I think most people consider themselves to be decent people. And yet, there’s another social construct that reinforces the mean behavior, in that telling someone they’ve hurt your feelings is seen as weak and/or manipulative. Why has it evolved this way?
I had a roommate once upon a time who worked for United Cerebral Palsy. She came home every day upset because her client/patient had been mean to her. He was a dick!
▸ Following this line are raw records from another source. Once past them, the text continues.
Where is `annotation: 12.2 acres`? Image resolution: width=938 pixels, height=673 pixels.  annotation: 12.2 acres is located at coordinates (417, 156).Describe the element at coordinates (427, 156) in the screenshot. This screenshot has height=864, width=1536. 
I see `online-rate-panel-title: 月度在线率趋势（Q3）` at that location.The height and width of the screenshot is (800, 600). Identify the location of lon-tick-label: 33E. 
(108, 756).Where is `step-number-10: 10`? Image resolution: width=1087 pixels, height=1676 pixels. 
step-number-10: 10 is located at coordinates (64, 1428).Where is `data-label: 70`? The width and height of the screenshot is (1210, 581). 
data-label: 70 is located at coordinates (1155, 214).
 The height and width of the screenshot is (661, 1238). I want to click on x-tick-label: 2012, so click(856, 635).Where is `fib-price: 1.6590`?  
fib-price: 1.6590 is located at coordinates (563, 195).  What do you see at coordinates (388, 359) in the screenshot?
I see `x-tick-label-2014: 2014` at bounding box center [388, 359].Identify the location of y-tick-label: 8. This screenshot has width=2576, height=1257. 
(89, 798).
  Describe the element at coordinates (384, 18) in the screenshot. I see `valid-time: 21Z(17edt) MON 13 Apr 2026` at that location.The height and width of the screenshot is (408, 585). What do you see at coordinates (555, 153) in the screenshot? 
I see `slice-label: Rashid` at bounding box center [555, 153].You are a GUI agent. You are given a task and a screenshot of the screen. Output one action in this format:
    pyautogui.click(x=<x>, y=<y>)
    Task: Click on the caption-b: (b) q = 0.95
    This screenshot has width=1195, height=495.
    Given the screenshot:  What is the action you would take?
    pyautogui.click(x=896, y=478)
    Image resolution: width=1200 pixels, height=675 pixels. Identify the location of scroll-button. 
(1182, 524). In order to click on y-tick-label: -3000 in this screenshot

A dick with cerebral palsy, so she didn’t feel comfortable being mean back. One day when he bitched at her while she was helping him onto the bus, she replied, “You know, that really hurts my feelings. I’ll be upset for at least 2 days because of what you just said about me.” He shut up. I remember thinking (when she told me the story that night) that it was a bummer that she had to be manipulative to get him to be nice. A decade later I thought what a bummer it was that my reaction to someone expressing their feelings was that it was manipulative, when in reality it was honest, and kind of seriously brave, given the potential for retaliatory mocking. And you know what? The next day the guy went back to being a dick, and she told him every day that he was hurting her feelings. He didn’t care. He wasn’t a decent person.
I had an illustrative experience at a WordCamp with someone who’d said some nasty things about me (mostly on Twitter). I made sure to meet this person at the afterparty — in truth, I’d gone to this particular WC expressly to meet this person and see if we could work out a more constructive way to communicate when he didn’t like my/core decisions. We ordered a round of drinks and were being friendly when I took a deep breath and asked him why he was so mean to me. He tried to laugh it off, but I kept going, and said he’d hurt my feelings. I could tell by his face that he didn’t like hearing that, but he kept up the cheerful demeanor, said he was sorry if I took it that way but that he hadn’t actually been mean. Then I opened my laptop and showed him my browser, where I’d pulled up the meanest dozen or so tweets. I read them out loud. Immediately, I could see that this decent guy didn’t like/was embarrassed the words he’d posted. The next couple of minutes were awkward and uncomfortable as we had to face the things we’d said online, and how much we were or weren’t willing to stand behind them. We’re friends now. But if we hadn’t met in person, if we hadn’t had that awkward and uncomfortable experience of having to be honest about who we were and how we felt, could we have gotten past the online sniping to talk seriously about WordPress and the issues that were causing a problem in the first place?
I’ll say it again: Most decent people do not like being mean when they realize they are hurting someone’s feelings.
The next time you’re about to be snarky, or snipey, or just plain mean, think about that. Are you a non-decent person? Do you enjoy hurting people’s feelings? Do you want to have a negative effect on the person you attack for days to come? If the answer to these questions is no, then think before you tweet or post to facebook or leave a comment, and make sure your words and tone are the same ones you would use to the other person’s face. I’m going to try harder to make sure my words match my feelings. A smiley face after an insult doesn’t make things right. If you consider yourself a decent person, then be one.